I crawled across a mangel-wurzel field to a house of some sort, then I must have become unconscious, for the next thing I knew was that I was being carried along on a stretcher.

It was only yesterday that a friend in my battalion wrote to tell me that we were crawling pretty close together through the mangel-wurzel field. He was shot in the arm and stopped two of the Borderers’ stretcher-bearers just in time to have me put on a stretcher.

I had a natural walking-stick which I had cut from a vine, and of which I was very fond. I had fastened it to my rifle and was so proud of it that I said I would carry it through the war, if I could. My friend must have known how I prized the vine-stick, for when he was sent home he brought it with him, and it’s waiting for me when I leave hospital.

I also had a letter from my company officer a few days ago. He says he missed me that night, but he could not make out what had happened. He heard that a complete set of equipment had been found, and on learning that I was wounded he assumed that it was mine, and that I had been carried away and left it. He told me that on the very night I was wounded they were relieved by the French infantry, and that he himself was hit ten days afterwards.

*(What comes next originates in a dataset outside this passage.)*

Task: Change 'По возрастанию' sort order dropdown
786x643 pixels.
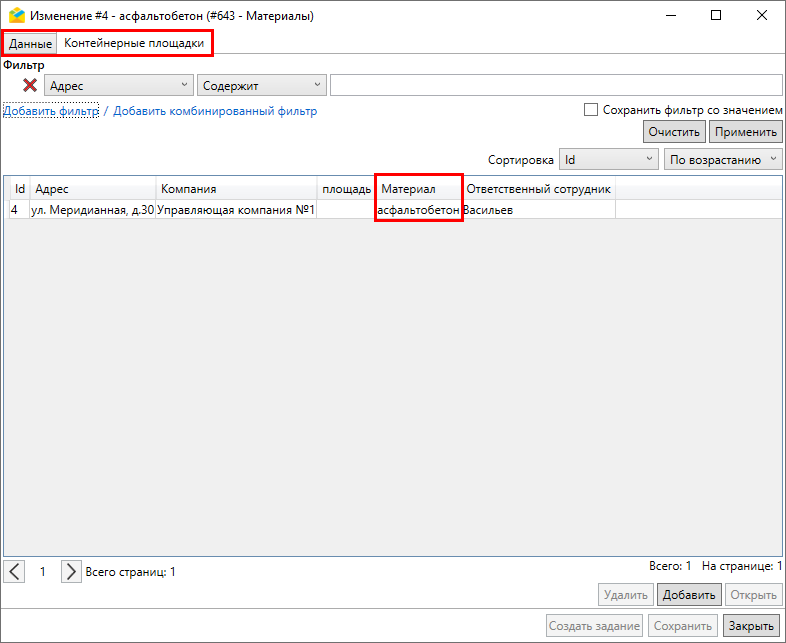Action: tap(723, 160)
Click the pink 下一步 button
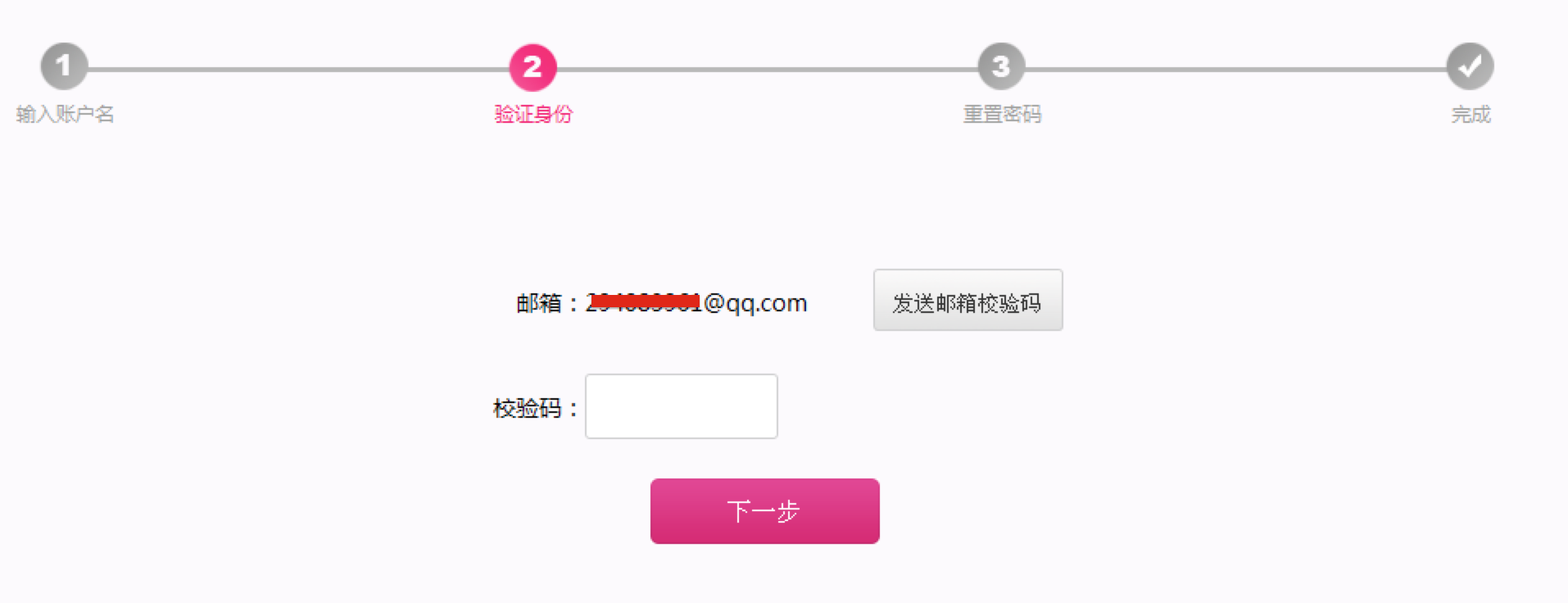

It was the day before I was wounded that I heard that I was recommended for the French Military Medal, and that was as big a surprise to me as the news that I had been given the Victoria Cross.

That equipment of mine had a tragic history. During the first day of the Aisne I was without equipment and set to work to get some. A bugler of my battalion had been killed by shrapnel and I was told by my officer to go and get his equipment. “Treat him gently, poor chap,” said the officer, and you may be sure I did. I helped myself, and thinking that the poor lad’s mother might like a memento I brought away his “iron-rations” tin. This is riddled with bullet-holes, just as the bugler was.

There is one thing more that I would like to say, and it is about my birthday, which falls on September 7th. As I had left the colours and gone into the Reserve I thought I could look forward to a fine celebration of the anniversary. And there was a fine celebration, too, for on September 7th our retiring before the Germans ended and we started to advance and drive them back.

Could any British soldier want a finer birthday celebration than that?